Liga vai deixar de realizar testes a quem já teve covid’19

Os jogadores, treinadores, árbitros ou dirigentes que já estiveram infetados com covid-19, e que entretanto foram dados oficialmente como recuperados, passaram a estar dispensados dos testes de rotina feitos periodicamente pelas equipas da Liga, e plenamente disponíveis para competir.

Isto porque é assumido que não existe evidências de risco de nova infeção, nem tão pouco o risco de contágio de outros elementos.

Esta alteração foi formalizada pela Direção Geral da Saúde (DGS), em parecer comunicado na passada sexta-feira, e resulta de um pedido da comissão de acompanhamento que junta Liga e Federação Portuguesa de Futebol (FPF).

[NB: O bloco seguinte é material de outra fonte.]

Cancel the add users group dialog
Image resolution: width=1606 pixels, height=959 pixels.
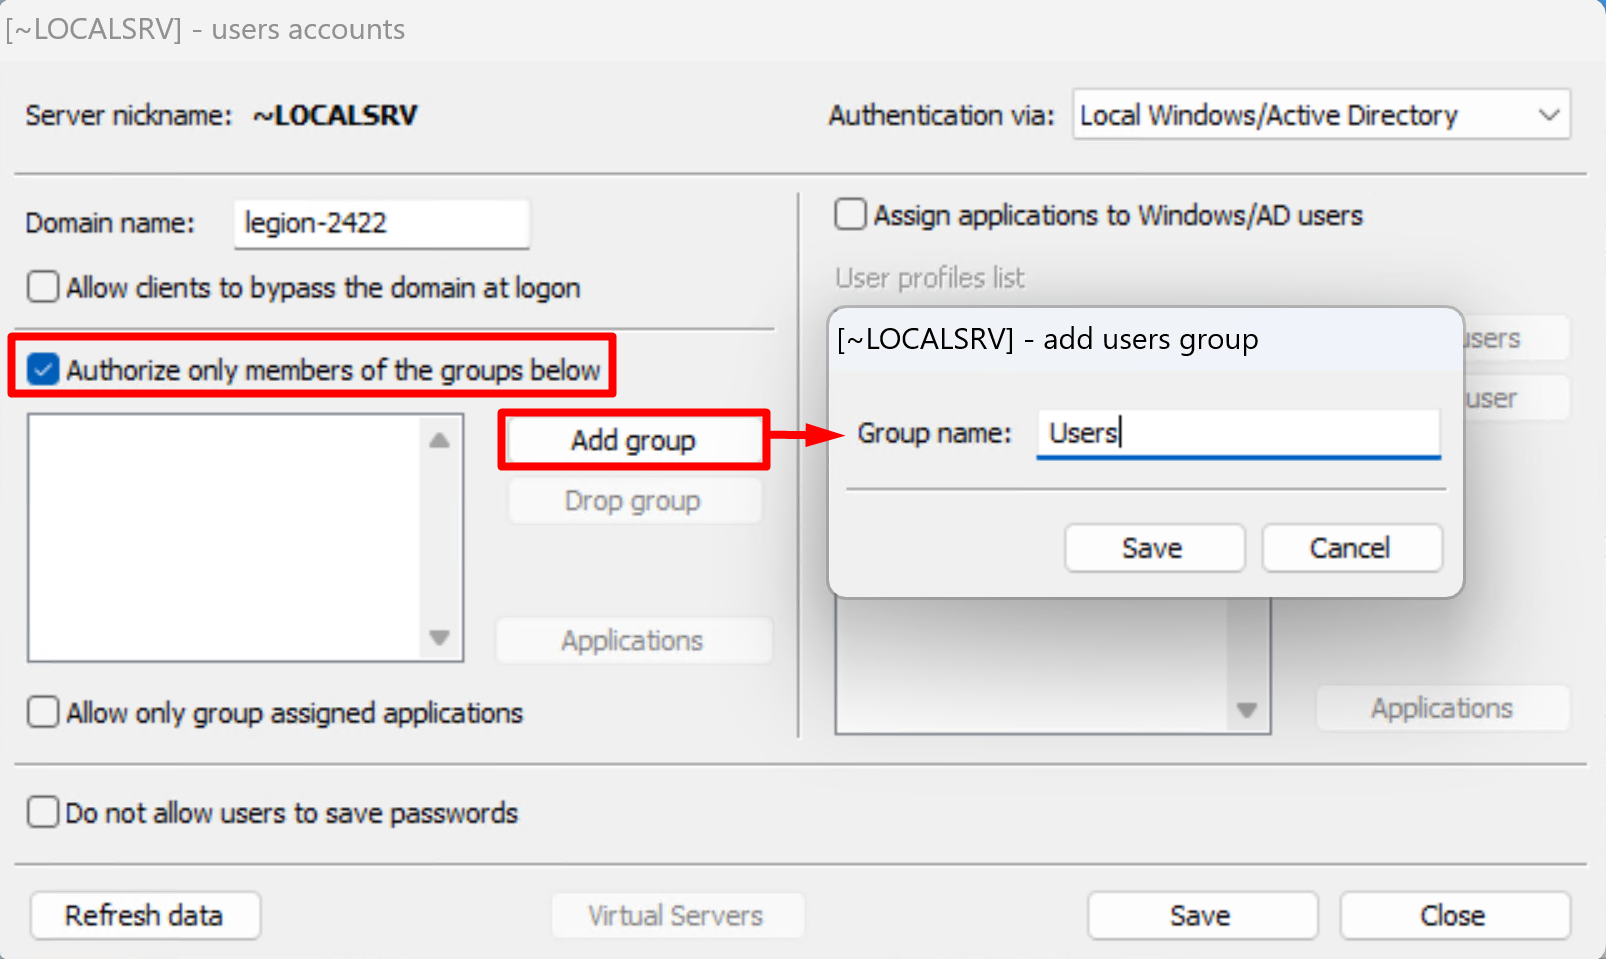(x=1351, y=548)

Este parecer até já era evocado na nota federativa que dava o árbitro Fábio Veríssimo como apto para regressar à competição, e que citava precisamente a DGS: “Um agente desportivo, seja ele árbitro, jogador ou membro do staff técnico, que tenha história passada de infeção por SARS-CoV-2, e depois tenha cumprido com os critérios de cura estabelecidos pela DGS, fica, a partir de agora, dispensado da repetição dos testes laboratoriais até ao final da presente época desportiva.”

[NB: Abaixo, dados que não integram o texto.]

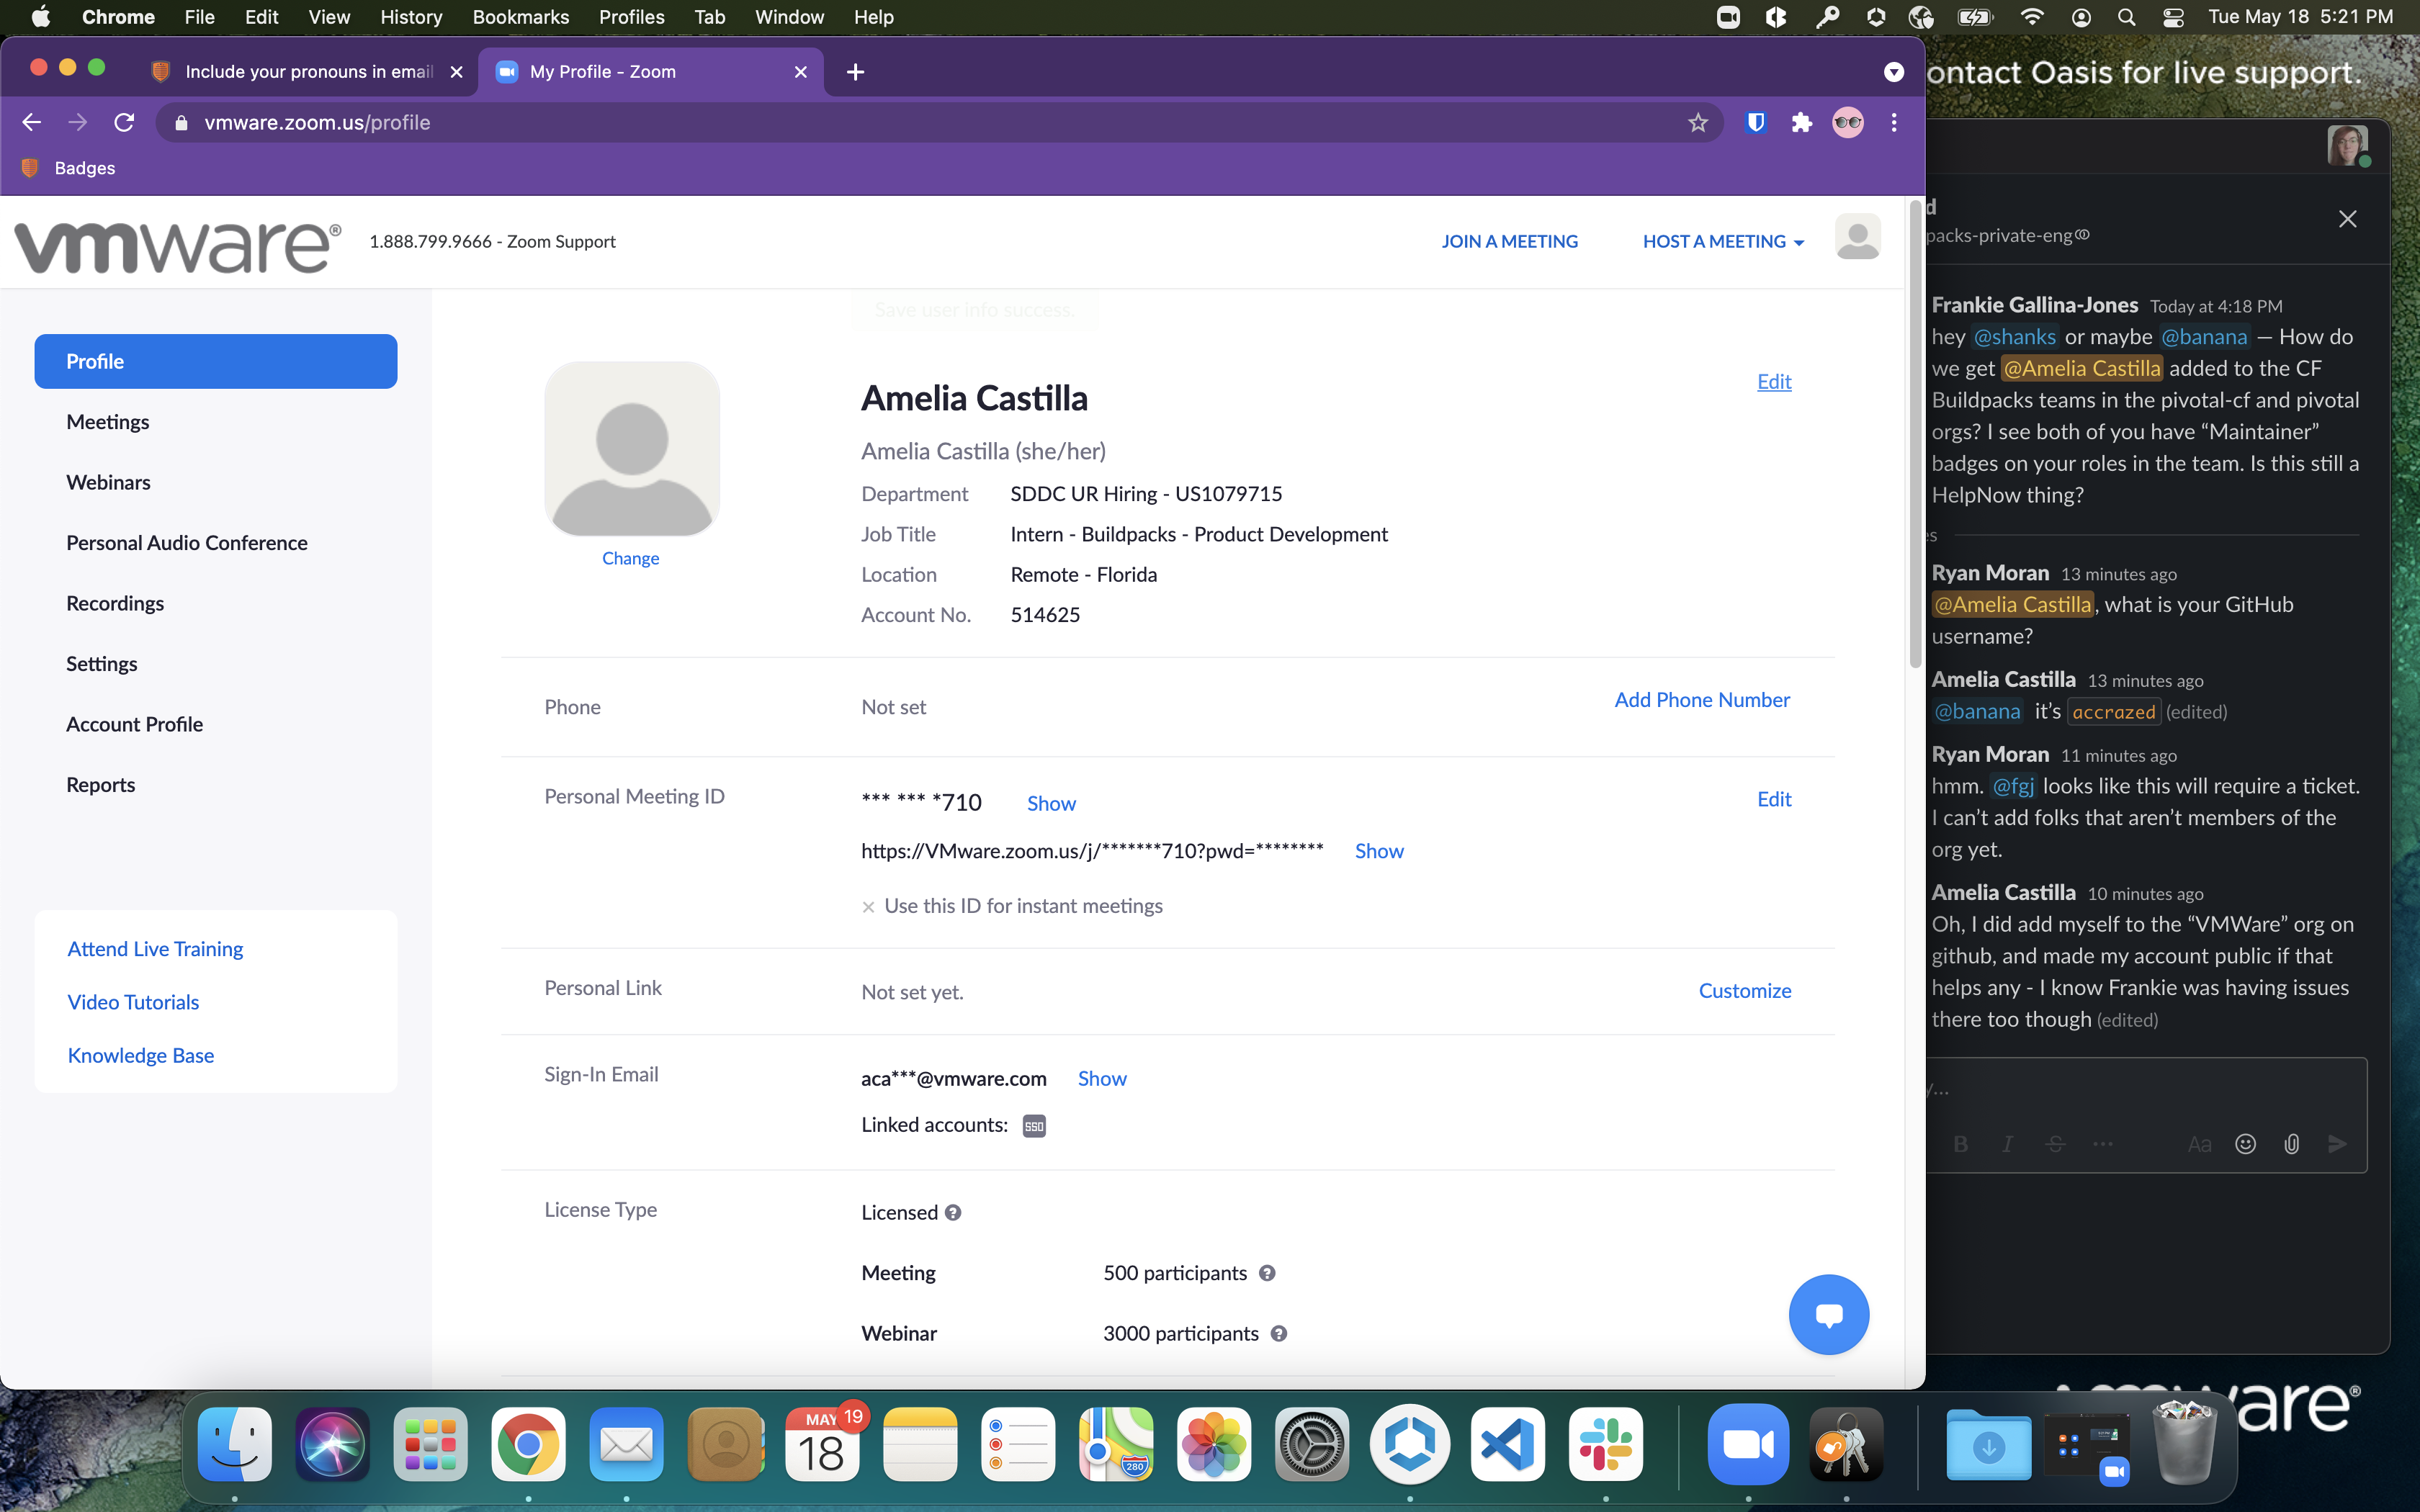Click the License Type help question icon
2420x1512 pixels.
[953, 1212]
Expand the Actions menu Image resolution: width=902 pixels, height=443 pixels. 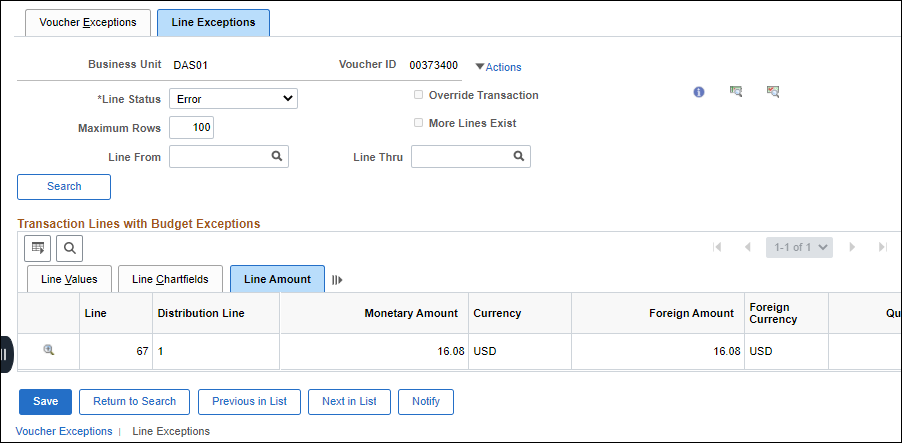[x=498, y=67]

Fábio Veríssimo foi testado positivamente à covid-19 no início de abril, e dado como recuperado um mês depois, mas em meados de junho voltou a testar positivo, motivo pelo qual acabou por ser novamente afastado das nomeações.

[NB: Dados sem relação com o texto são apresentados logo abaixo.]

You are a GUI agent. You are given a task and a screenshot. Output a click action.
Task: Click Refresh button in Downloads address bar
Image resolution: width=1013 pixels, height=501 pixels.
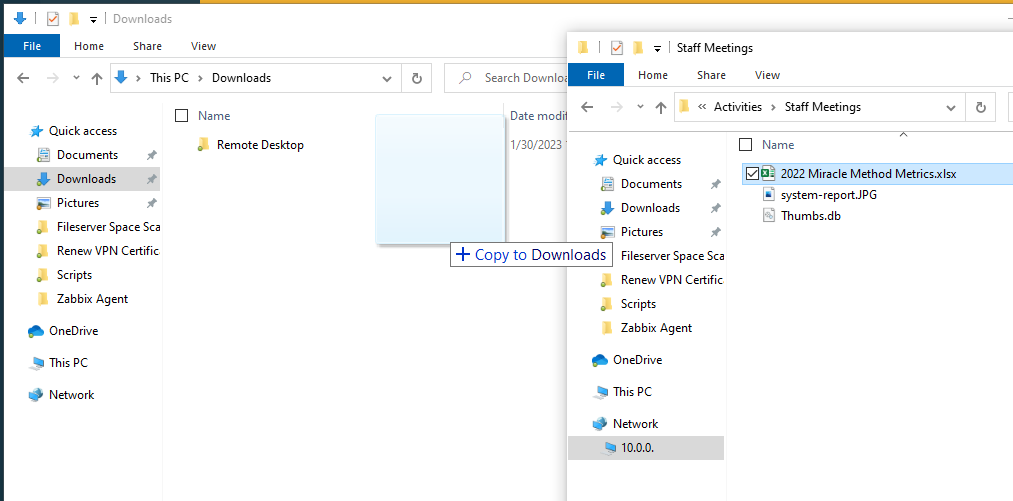417,78
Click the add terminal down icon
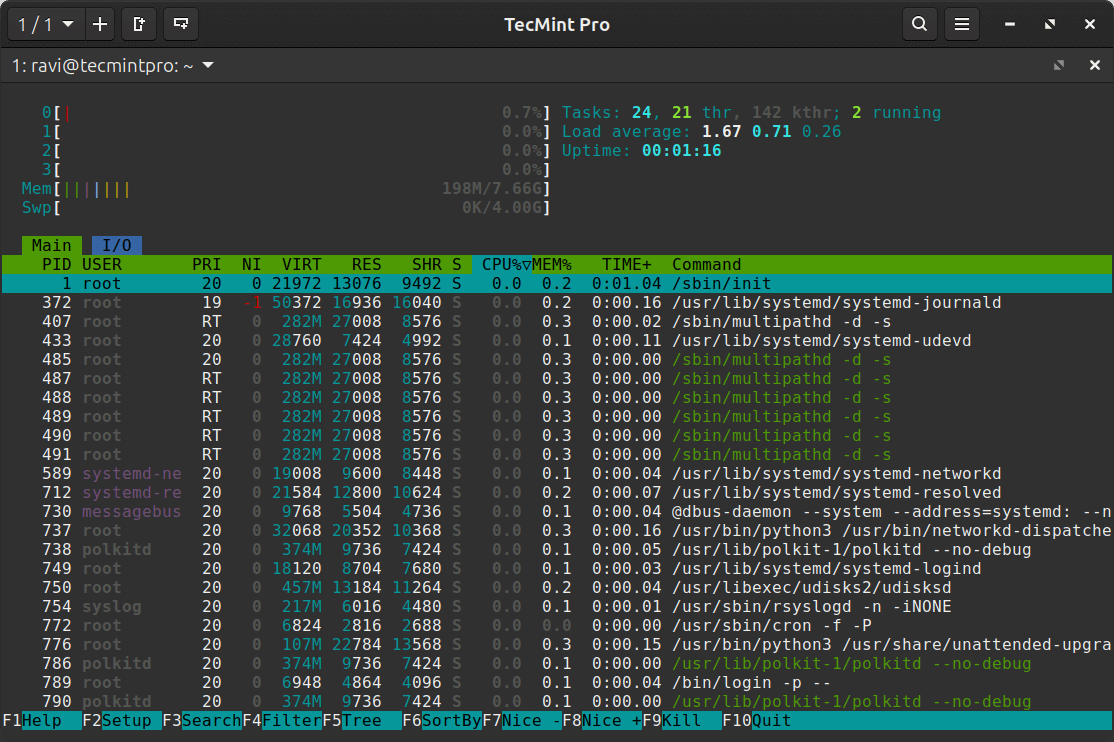 [x=180, y=24]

Uma situação idêntica à de Rafael Defendi: o guarda-redes do Famalicão esteve infetado com covid-19 logo em março, foi dado como recuperado ainda durante a suspensão da Liga e depois até jogou frente ao FC Porto, mas dias depois voltou a testar positivo. Inicialmente a Direção Geral da Saúde até deu indicação para jogar na mesma, mas depois acabou por decidir que era melhor ficar de fora, por prevenção.